What to produce: With the records in front of you, set every one of them down exactly.

(Excerpts from a dataset)
BEGIN
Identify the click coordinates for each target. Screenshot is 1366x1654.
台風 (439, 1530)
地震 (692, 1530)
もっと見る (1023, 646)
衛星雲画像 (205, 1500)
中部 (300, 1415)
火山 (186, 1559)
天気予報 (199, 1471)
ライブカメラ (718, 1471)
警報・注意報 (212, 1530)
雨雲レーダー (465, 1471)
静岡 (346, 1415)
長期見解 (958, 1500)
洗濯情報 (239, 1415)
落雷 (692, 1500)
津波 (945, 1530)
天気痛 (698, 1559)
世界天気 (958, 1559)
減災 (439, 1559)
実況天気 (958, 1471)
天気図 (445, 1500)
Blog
END
Result of this exercise:
Identify the click coordinates for each target. Screenshot is 1366x1654.
台風 (439, 1530)
地震 (692, 1530)
もっと見る (1023, 646)
衛星雲画像 (205, 1500)
中部 (300, 1415)
火山 (186, 1559)
天気予報 (199, 1471)
ライブカメラ (718, 1471)
警報・注意報 (212, 1530)
雨雲レーダー (465, 1471)
静岡 (346, 1415)
長期見解 (958, 1500)
洗濯情報 (239, 1415)
落雷 (692, 1500)
津波 (945, 1530)
天気痛 (698, 1559)
世界天気 (958, 1559)
減災 (439, 1559)
実況天気 (958, 1471)
天気図 (445, 1500)
Blog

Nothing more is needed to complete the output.